Payday lending is capitalism at its unloveliest. It’s a business that wouldn’t even exist if the market were providing everyone with enough income to meet their needs — yet 12 million adults, the vast majority of them low-income, resorted to short-term, high-interest loans to cover cash shortages in 2010. According to the Pew Charitable Trusts, a typical borrower takes out eight payday loans a year totaling $3,000, paying about $520 in interest. Not infrequently, borrowers pay off old payday loans with new ones, creating a pyramid of debt that ends in default.

Still, payday loans undeniably meet a market need: They’re far quicker and easier (no credit check or collateral) to get than credit cards or loans from banks or credit unions. And, crucially for many borrowers, taking out a payday loan doesn’t show up on your credit report. Yes, they cost a lot, in percentage terms, but that’s because they’re high-risk; heavy fees and high interest for borrowers who can keep up with the payments compensate lenders for the fact that a significant percentage do not.

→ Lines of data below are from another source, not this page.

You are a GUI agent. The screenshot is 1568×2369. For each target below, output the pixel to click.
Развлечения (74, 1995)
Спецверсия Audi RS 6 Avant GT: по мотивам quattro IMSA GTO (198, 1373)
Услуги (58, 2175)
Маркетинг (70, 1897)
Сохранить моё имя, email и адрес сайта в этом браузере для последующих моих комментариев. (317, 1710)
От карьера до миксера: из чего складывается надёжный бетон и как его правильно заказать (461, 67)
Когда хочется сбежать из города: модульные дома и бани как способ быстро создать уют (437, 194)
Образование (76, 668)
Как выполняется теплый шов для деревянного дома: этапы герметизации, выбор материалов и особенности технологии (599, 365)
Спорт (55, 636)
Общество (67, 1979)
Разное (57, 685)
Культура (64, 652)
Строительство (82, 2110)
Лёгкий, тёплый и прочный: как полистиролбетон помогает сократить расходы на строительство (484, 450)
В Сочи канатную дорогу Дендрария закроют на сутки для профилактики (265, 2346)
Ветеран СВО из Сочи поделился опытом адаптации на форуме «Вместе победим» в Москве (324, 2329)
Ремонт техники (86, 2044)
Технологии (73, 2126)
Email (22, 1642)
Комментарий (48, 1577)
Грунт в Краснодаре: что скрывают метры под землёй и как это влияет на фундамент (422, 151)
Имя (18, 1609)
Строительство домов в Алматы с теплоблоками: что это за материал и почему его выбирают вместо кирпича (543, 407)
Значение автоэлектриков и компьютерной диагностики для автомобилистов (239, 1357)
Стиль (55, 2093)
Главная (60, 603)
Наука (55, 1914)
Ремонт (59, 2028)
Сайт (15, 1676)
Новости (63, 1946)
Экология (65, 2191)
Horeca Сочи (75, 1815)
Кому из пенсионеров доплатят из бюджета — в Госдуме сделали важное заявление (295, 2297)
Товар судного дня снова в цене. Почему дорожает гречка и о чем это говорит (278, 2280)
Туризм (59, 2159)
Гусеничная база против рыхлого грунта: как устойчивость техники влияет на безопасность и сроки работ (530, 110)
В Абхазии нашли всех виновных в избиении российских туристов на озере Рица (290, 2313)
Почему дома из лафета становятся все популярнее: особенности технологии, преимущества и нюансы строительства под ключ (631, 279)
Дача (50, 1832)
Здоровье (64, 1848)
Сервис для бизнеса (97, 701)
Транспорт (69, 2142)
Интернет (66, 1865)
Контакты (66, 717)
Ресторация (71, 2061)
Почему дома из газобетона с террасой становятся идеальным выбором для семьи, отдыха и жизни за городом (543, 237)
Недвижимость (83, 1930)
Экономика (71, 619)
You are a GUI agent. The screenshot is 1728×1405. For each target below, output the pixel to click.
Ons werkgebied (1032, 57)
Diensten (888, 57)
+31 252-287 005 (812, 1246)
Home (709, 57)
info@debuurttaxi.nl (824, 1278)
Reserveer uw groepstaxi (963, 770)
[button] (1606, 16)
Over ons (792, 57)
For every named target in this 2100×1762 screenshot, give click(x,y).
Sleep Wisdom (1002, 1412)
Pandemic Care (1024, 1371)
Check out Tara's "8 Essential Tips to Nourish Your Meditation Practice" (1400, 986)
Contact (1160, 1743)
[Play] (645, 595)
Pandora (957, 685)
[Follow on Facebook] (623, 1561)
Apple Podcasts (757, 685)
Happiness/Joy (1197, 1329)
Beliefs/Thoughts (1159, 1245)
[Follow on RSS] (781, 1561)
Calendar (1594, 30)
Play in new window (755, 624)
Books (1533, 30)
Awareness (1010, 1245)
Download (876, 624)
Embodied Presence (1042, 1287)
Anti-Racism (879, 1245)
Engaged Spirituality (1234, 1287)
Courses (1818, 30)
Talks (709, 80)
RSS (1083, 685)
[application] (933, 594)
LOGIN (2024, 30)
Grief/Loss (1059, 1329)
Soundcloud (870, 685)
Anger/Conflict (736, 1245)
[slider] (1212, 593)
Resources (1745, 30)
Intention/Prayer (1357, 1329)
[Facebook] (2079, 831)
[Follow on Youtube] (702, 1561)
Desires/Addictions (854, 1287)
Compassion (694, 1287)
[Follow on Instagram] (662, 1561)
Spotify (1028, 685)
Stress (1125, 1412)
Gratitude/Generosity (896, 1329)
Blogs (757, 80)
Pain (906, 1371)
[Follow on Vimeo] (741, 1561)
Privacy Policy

In short, how you feel about this business depends on how free you think both borrowers and lenders ought to be to assume very high risks in a situation where the former are more than ordinarily desperate and the latter are seeking — well, let’s just call it above-market rates of return. Is this something consenting adults should be allowed to do, or is it an inherently exploitative transaction?

President Barack Obama and the Consumer Financial Protection Bureau say it’s the latter, and therefore high time for government to tip the balance in favor of the payday borrower. Citing many households trapped by unpayable debt, the bureau rolled out a regulatory proposal whose essential feature is a requirement that payday lenders ascertain their customers’ ability to pay before lending; the plan would also curtail the practice of repeated loans to cash-strapped borrowers. “As Americans, we don’t mind folks making a profit,” Obama said. “But if you’re making that profit by trapping hardworking Americans in a vicious cycle of debt, then you need to find a new business model.”

And, indeed, what the bureau proposes would be a new way of doing business: Basically, it mandates the kind of underwriting that payday lending characteristically avoids. This could go a long way toward ending, or at least reducing, payday-lending horror stories. But this benefit will probably come at the cost of precluding some mutually advantageous transactions that would otherwise have occurred. Lenders will exit the business. Here and there families will curtail consumption — which is a plus, insofar as it encourages them to live within their means, or a minus, if they have to skip meals. Just as inevitably some high-interest, short-term lending that now occurs legally will be driven into the underground economy.

The proposed regulation now enters a review period, where, we hope, its true costs and benefits will get a thorough discussion.